Örneğin feminist kuramcı Nancy Hartsock, polisin değerleri ile kadınların
değerlerini radikal ölçüde ortak yanı olmayan karşıtlar olarak görür -şiddet ve
ölüm gibi erkeğe özgü değerlere karşı cinsel aşk ve bakım gibi kadına özgü
değerler. Hartsock iddia eder ki, Eski Atina'nın erkek yurttaşları kendilerini tehdit
eden "mitsel kadınsı güçler"e karşı sürekli korunma zorunluluğu
hissetmişlerdir. Bu güçler "politik topluma karşı büyük bir tehdit"

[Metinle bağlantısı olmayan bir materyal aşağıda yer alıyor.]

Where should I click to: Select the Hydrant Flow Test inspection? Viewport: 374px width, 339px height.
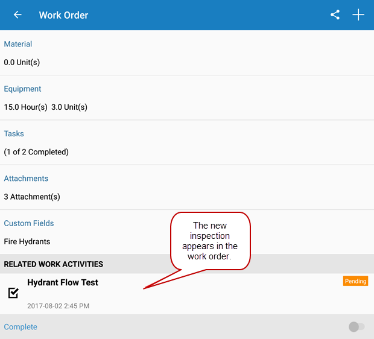coord(63,282)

oluşturuyordu. Bu nedenle der [Hartsock], polisin ideallerini ve demokratik geleneklerini
şüphe ile karşılamalıyız. En azından: "Çağdaş politika ve güç
anlayışlarının kökleri bu polisin ideallerinde yattığından kendi politik
yaşamımızın da şiddet ve ölümle yakından bağlantılı erkeksi bir cinsel aşkla
kurulduğunu anlamak gerekir" (6).
Polis'e yönelik bu eleştiriler, kesinlikle kadınların gereksinimlerine ve radikal bir
perspektiften özel yaşam alanının [gereklerine] yanıt vermemesi nedeni ile modern
liberal 'demokratik' ulus-devlete yöneltilmiştir (ulus-devlet aslında demokratik değil
cumhuriyetçidir). Bu anlamda, Hartsock'un görüşleri bir istisna değildir; (daha
önceki radikal kuşaklar bir yana) radikal feministler uzun süredir liberal ulus-devleti
reddetmektedirler. Ama Hartsock, "Eski Atinalıların kurduğu politik toplumun
çağdaş güç kuramcılarına özgürleştirme vizyonu edinmeleri yolunda sunabileceği
pek bir şey yoktur" (7) derken doğrudan demokrasinin kökenini oluşturan polisin
özgürlük sağlayıcı özelliklerini de reddediyor gibi görünmektedir.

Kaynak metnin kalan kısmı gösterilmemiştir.